Sebagai calon tenaga kefarmasian, kami juga harus belajar bagaimana cara berkomunikasi dan menghadapi pasien dengan baik. Dalam hal ini, Farmasis haruslah menjadi komunikator dan konselor yang baik bagi pasien, untuk membantu tercapainya tujuan pengobatan yang diinginkan.
Komunikasi yang baik juga harus diciptakan dalam semua hubungan, termasuk hubungan percintaan. Sebagai pasangan, masing-masing harus belajar untuk menjadi komunikator dan konselor yang baik, agar bisa lebih saling mengenal, mengerti dan memahami satu dengan yang lainnya.
Setelah menjalani Kuliah Kerja Nyata (KKN) di semester enam kemarin, dan Praktek Kerja Lapangan (PKL) di semester tujuh ini. Akhirnya aku tiba pada tahap seminar proposal. Tahap dimana aku akan menjalani ujian secara individu, untuk mengusulkan judul penelitian skripsiku nanti . Ya. Tidak terasa aku sudah sampai dititik ini. Titik dimana title mahasiswa akhir akan menjadi suatu kebangaan atau justru beban.

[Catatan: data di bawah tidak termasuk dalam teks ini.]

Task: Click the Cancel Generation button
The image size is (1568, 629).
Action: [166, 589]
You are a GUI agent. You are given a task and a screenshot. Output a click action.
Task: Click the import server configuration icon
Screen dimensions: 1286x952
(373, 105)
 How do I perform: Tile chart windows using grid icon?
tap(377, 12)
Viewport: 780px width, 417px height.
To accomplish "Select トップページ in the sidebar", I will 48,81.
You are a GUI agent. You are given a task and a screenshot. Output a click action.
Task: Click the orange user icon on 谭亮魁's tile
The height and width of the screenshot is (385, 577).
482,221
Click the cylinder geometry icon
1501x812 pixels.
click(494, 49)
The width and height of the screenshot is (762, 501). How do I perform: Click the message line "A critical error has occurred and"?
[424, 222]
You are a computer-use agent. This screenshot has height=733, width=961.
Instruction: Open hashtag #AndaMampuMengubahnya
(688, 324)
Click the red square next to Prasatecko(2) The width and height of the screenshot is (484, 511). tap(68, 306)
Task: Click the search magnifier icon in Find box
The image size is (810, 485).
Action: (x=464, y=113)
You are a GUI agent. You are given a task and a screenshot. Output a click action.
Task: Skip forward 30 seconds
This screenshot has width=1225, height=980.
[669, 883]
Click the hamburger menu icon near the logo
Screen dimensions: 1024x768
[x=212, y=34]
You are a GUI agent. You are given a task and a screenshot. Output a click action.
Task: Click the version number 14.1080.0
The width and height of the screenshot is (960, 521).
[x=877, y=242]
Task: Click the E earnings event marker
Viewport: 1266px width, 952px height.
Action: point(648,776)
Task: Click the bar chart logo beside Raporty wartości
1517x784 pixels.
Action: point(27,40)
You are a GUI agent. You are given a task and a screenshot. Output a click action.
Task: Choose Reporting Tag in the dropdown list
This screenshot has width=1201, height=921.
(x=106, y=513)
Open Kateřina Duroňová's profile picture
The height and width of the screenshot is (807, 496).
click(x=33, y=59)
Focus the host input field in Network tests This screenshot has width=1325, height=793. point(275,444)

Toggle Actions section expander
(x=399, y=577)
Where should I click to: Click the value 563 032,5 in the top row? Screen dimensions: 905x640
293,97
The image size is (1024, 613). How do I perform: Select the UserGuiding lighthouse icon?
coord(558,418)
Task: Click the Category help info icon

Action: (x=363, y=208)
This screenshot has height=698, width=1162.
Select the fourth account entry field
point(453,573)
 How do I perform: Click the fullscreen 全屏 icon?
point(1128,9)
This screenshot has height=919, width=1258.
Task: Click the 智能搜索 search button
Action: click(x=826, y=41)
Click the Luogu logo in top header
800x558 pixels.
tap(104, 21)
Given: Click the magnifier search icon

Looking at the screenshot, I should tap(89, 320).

“Kamu kenapa ?” tanya Kak Adriel ketika melihatku seperti orang yang tidak memiliki semangat hidup.
“Proposal penelitian aku nih. Sudah dua kali mengajukan judul, tapi Ibu Griselda masih nolak juga. “ aku cemberut sambil menggoyang-goyangkan sedotan yang ada di minumanku.
“Sabar… Coba lagi aja yang ketiga.” balas Kak Adriel dengan tenangnya.
“Kalau bikin proposal penelitian segampang bikin telur dadar, sepuluh kali pun aku sabar Kak.” balasku datar.
“Dua chicken steak...” kata pelayan restoran sambil menurunkan dua piring chicken steak di meja kami.
“Makasih ya Mas.” kata Kak Adriel.
Tanpa menunggu lama, aku langsung menyantap makanan yang baru disajikan itu. Benar kata orang, stres memang bikin lapar.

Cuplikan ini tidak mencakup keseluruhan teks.